:: Assignment ::
Please restate each entry that appears below word for word, without its pictures.

(Records contained in a dataset)
┄┄┄┄┄┄┄┄┄┄
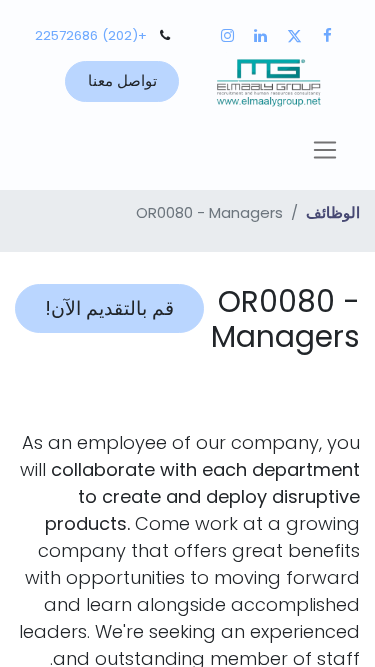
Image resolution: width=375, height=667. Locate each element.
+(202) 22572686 (91, 35)
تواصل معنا (122, 80)
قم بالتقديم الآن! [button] (109, 308)
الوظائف (333, 212)
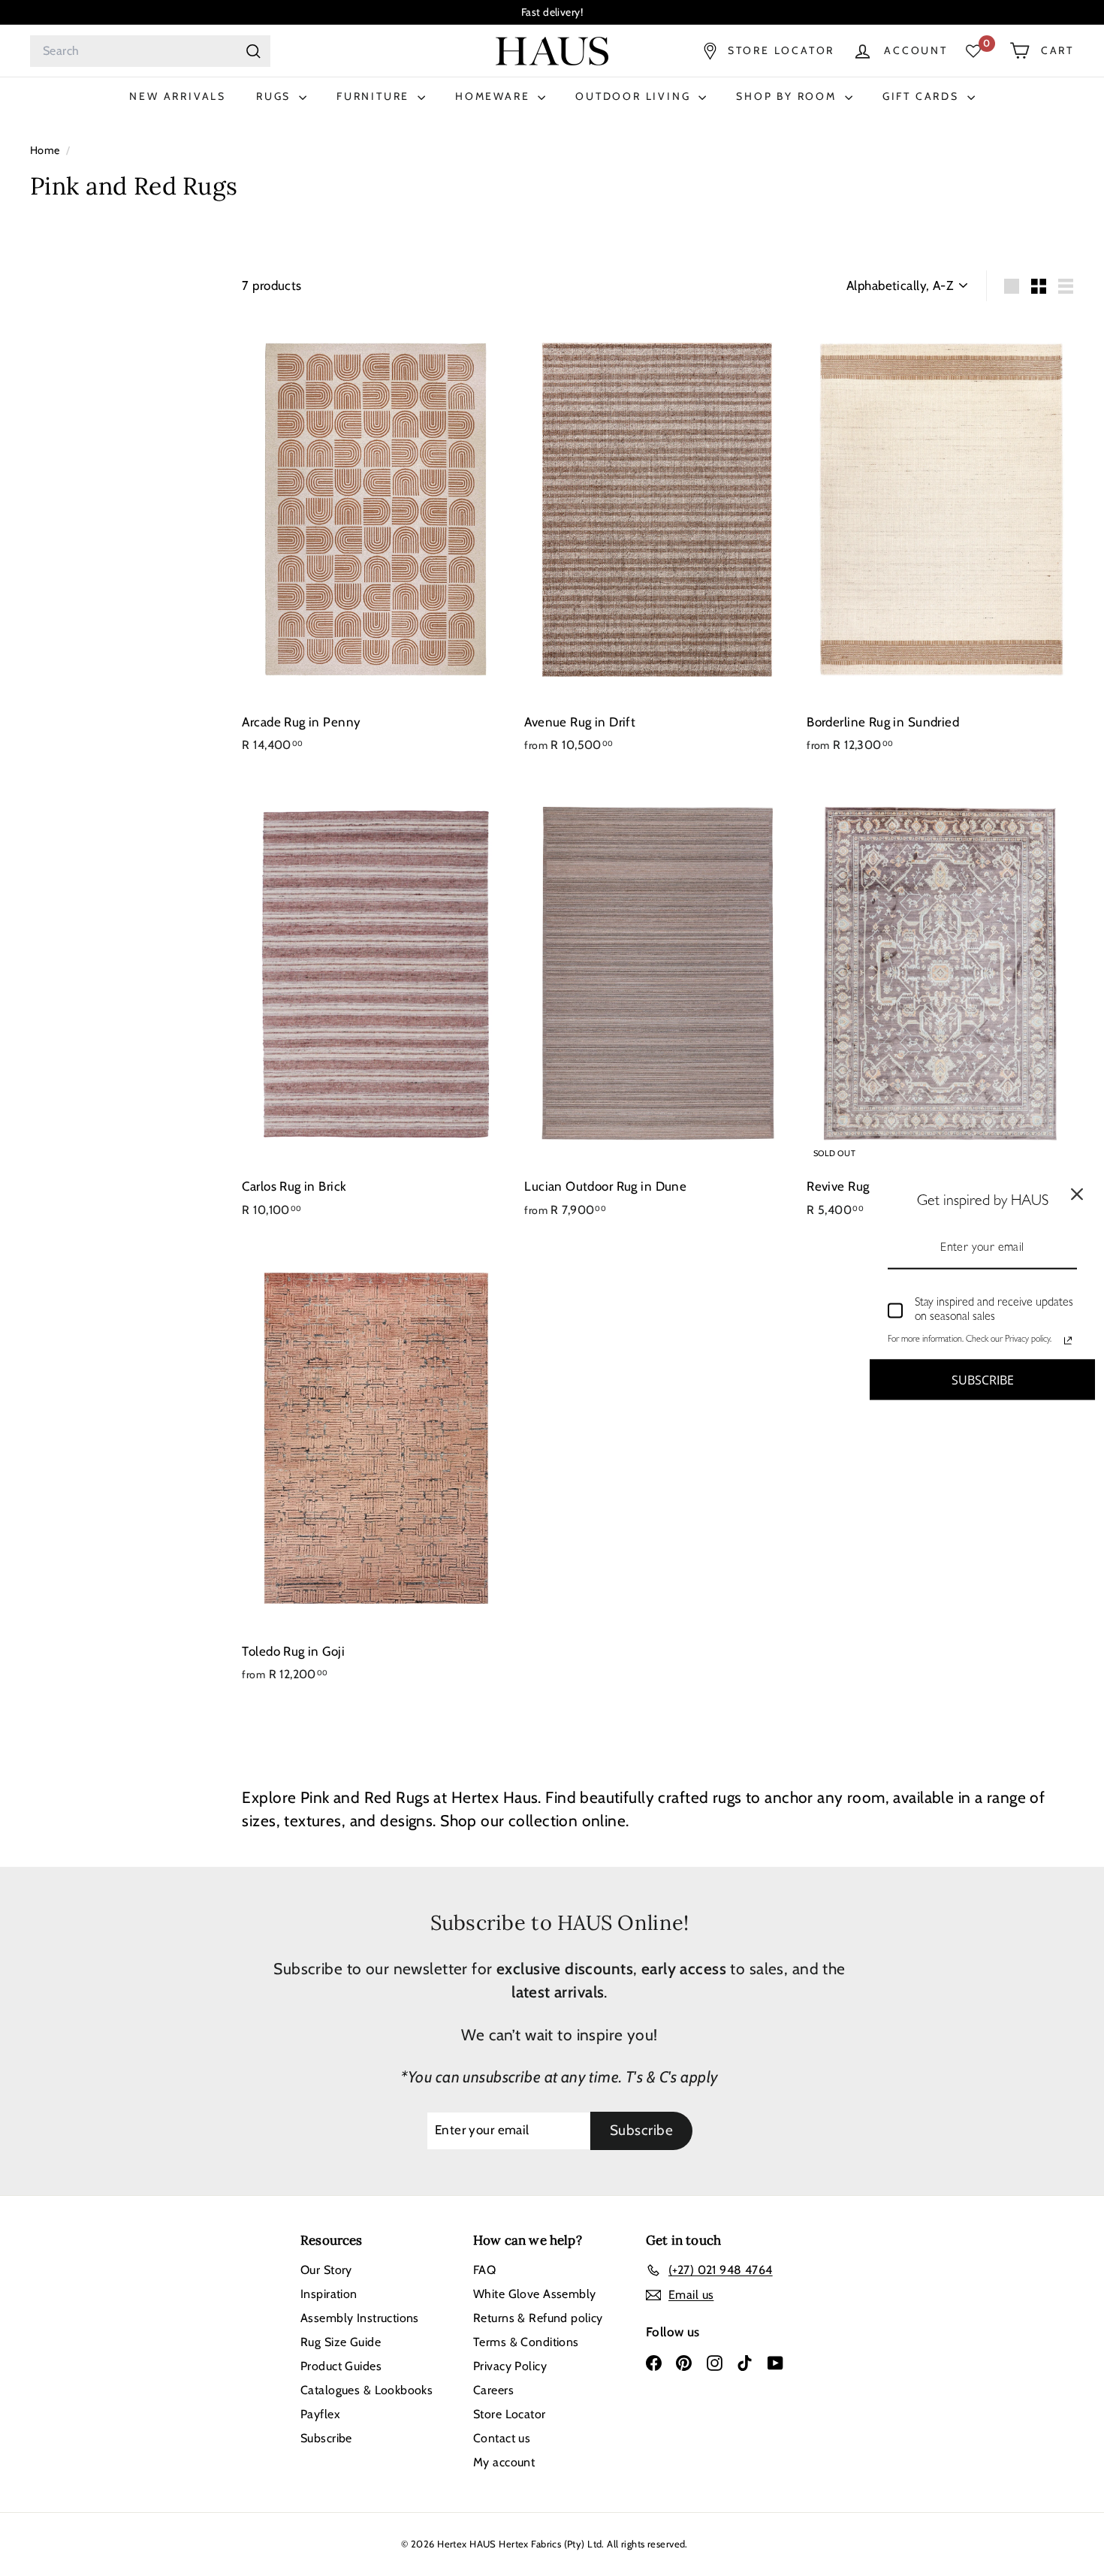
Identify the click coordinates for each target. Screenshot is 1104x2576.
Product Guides (341, 2366)
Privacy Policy (510, 2366)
┄┄┄┄┄┄┄┄┄┄
:: Task response ::
Image resolution: width=375, height=667. Locate each element.
+(202) 22572686 (91, 35)
تواصل معنا (122, 80)
قم بالتقديم الآن! [button] (109, 308)
الوظائف (333, 212)
Identify the click coordinates for each target. Screenshot is 1104x2576.
Product Guides (341, 2366)
Privacy Policy (510, 2366)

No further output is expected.